En quelques semaines, j’ai beaucoup progressé. Tous les matins, je m’entraîne aux arts martiaux et au combat à mains armées et l’après-midi, je travaille sur la précision de mes tirs. Et bien évidemment, entre deux, je fais d’autres activité tel que la cuisine ou le ménage. Les jours où les jumeaux ou Ruben partent en mission, je continue de m’entraîner toute seule pour ne pas perdre la main. Je me suis également beaucoup rapproché de la quasi-totalité de l’équipe des Buglosses ce qui rend les journées plus agréables. Comme eux, j’ai fini par abandonnée les formules de politesse et par les appeler par leurs prénoms ce qui est bien plus simple étant donné que je vais rester ici encore quelque temps. Je n’ai toujours pas trouvé un nouveau travail ou un logement donc pour le moment, M. Navarro m’autorise à rester au manoir.

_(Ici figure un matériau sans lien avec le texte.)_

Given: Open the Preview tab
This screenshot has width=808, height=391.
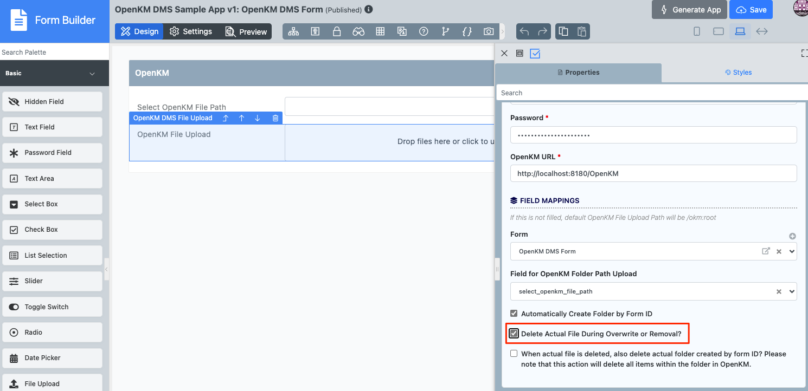Looking at the screenshot, I should [246, 31].
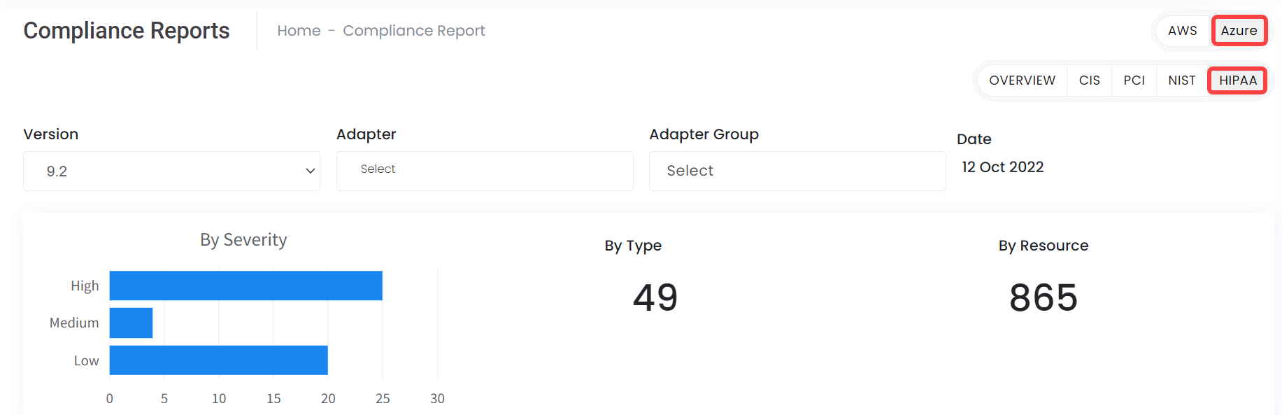1282x415 pixels.
Task: Open the PCI compliance tab
Action: (x=1134, y=80)
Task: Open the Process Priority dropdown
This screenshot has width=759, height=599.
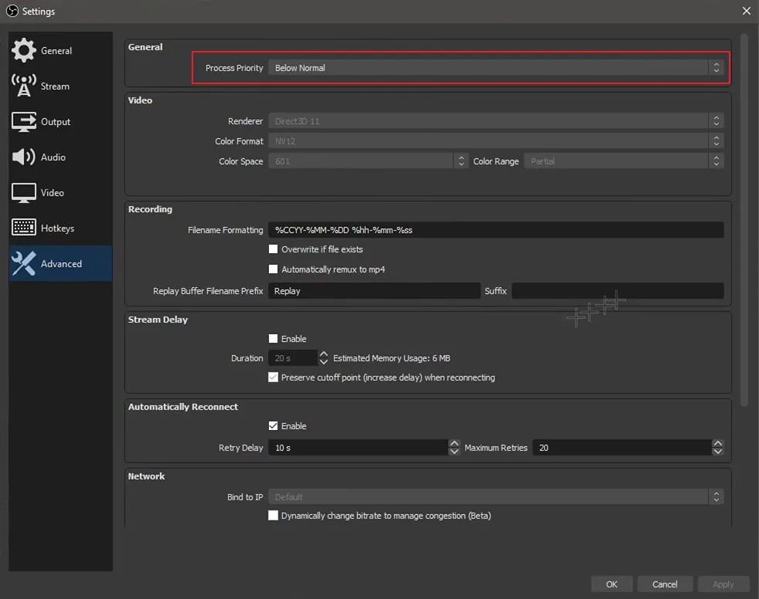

Nous avons fini de dîner quand M. Navarro explique le prochain voyage qu’ils feront. Comme d’habitude, il explique le but de leur nouvelle tâche et les rôles de chacun. C’est la première fois que je les vois tous partir, surtout pendant plusieurs jours. Avec Elric, nous resterons ici. Je me demande pourquoi il ne prend jamais part aux missions. La prononciation de mon prénom me sort de ma réflexion. Je relève la tête vers M. Navarro pour savoir ce qu’il a à me dire.

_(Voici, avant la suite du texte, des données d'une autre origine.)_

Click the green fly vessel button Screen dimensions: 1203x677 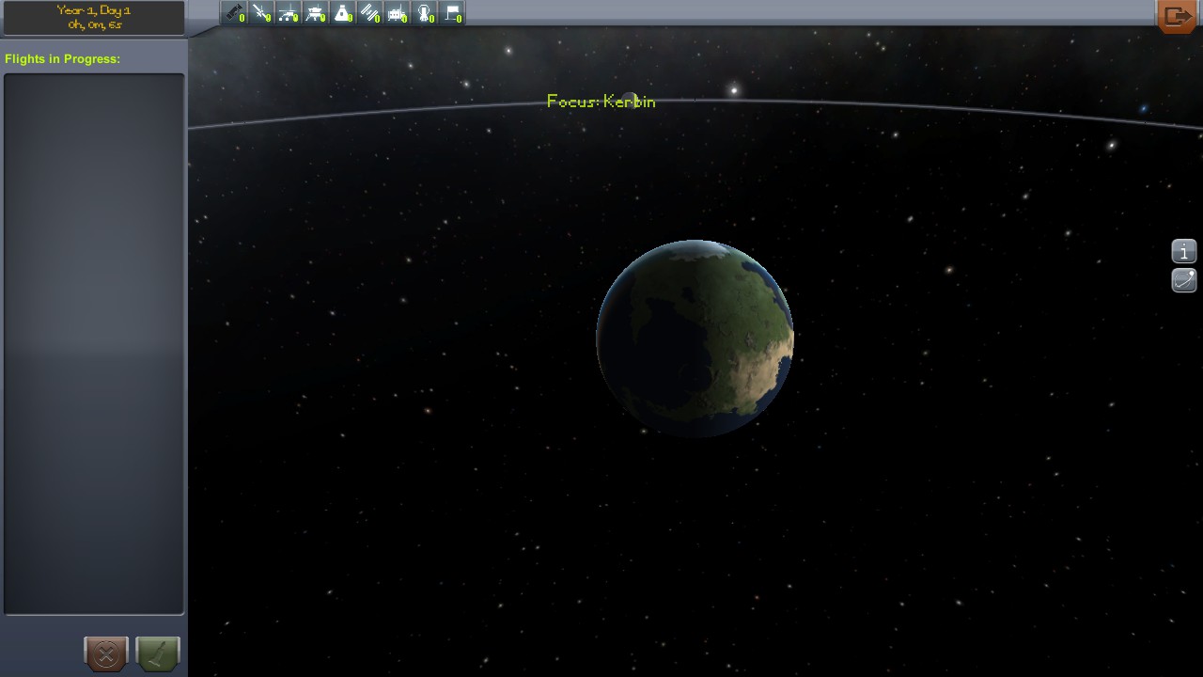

-Quant à vous, Mlle Gauthier, vous pourrez profiter que le manoir soit vide pour nettoyer chaque pièce.
-Dois-je vous rappeler que je ne suis pas votre femme de ménage M. Navarro ?

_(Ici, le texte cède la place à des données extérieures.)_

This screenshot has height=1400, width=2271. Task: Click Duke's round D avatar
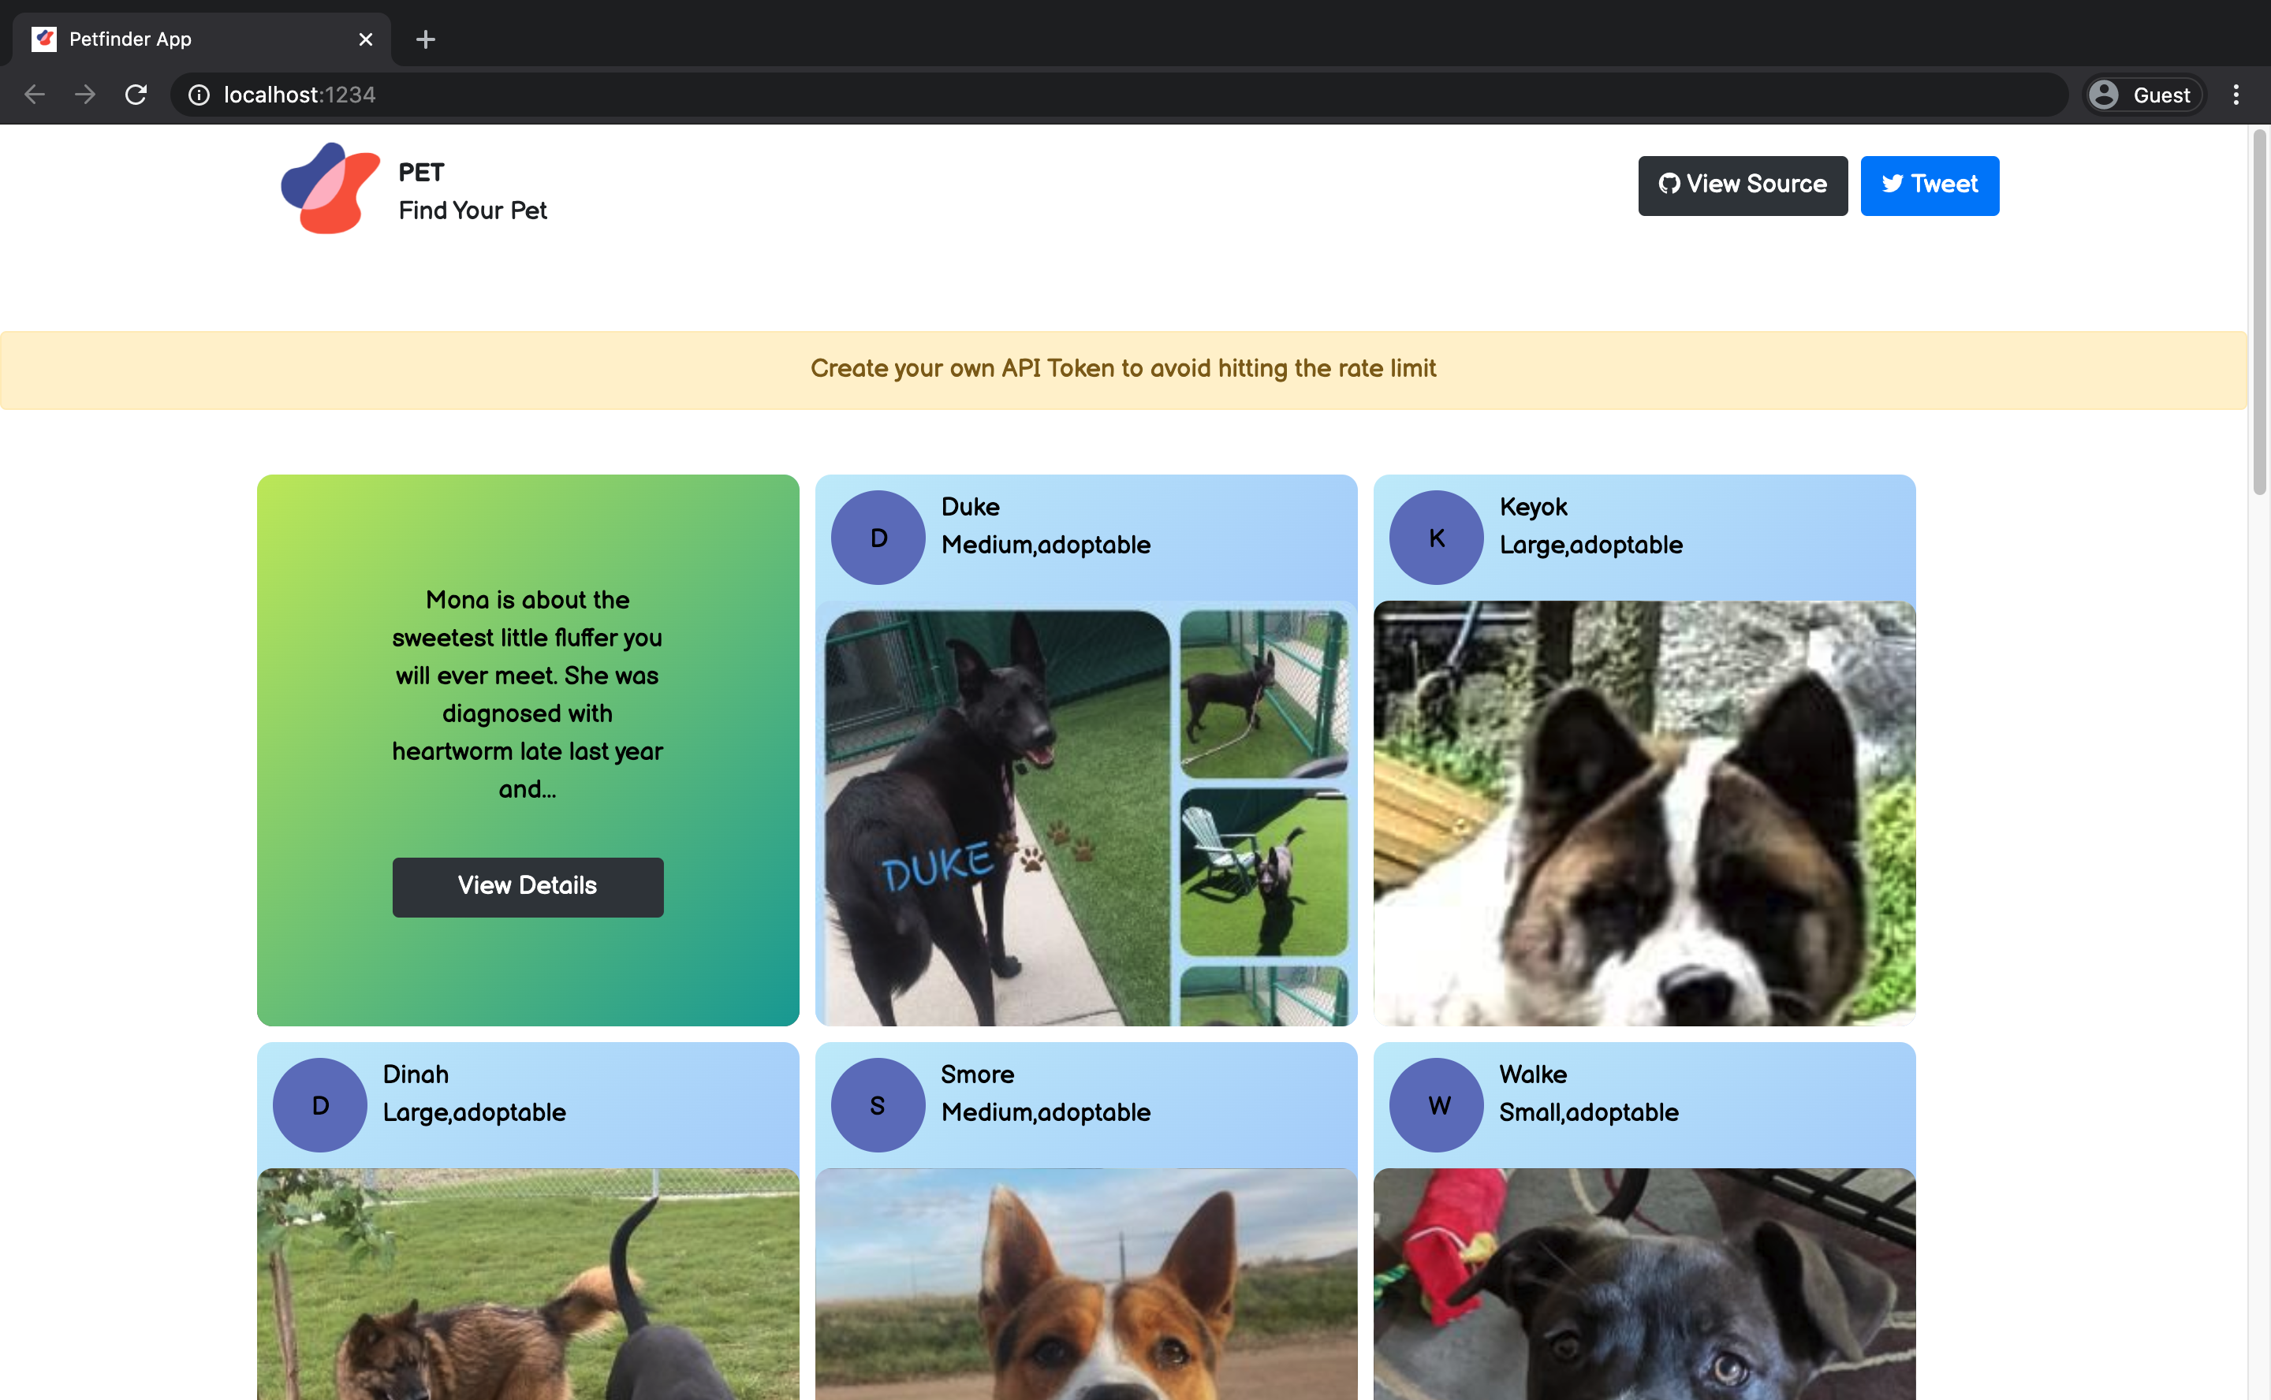(x=877, y=537)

-Certes, mais il faut bien trouver quelque chose pour vous occuper. Rétorque-t-il avec son sourire arrogant.
J’ai l’habitude de nettoyer les grandes pièces du manoir pour aider Wilfried, mais je ne voudrais pas que M. Navarro pense que je suis sa bonne. Évidemment, je ferais la tâche qu’il m’a confiée, mais c’est simplement parce qu’il m’offre un toit et le couvert. Même si, de base, il me laisse rester ici gratuitement pour s’excuser de m’avoir délaissé. Mais comme je ne veux pas lui être redevable plus tard autant lui rendre service maintenant. Ça m’évitera sûrement de me retrouver à nouveaux coincé dans un sous-sol.
Quand je me suis levée ce matin, la maison était silencieuse et vide ce qui prouve qu’ils sont partis très tôt. Je vais donc faire ce que m’a suggéré mon hôte et je me munis du balai, d’un chiffon et d’un seau. Je suis déterminée à me débarrasser de cette tâche au plus vite. Je commence par le bas. J’astique les meubles, dépoussière les tableaux, remets en ordre ce qui traîne, lave le sol a grand coup de serpillière. En un peu plus d’une heure, j’ai fait les deux plus grandes salles du manoir, mais également les plus vides. Ce sont les pièces moins vaste et plus remplis qui prendront le plus de temps.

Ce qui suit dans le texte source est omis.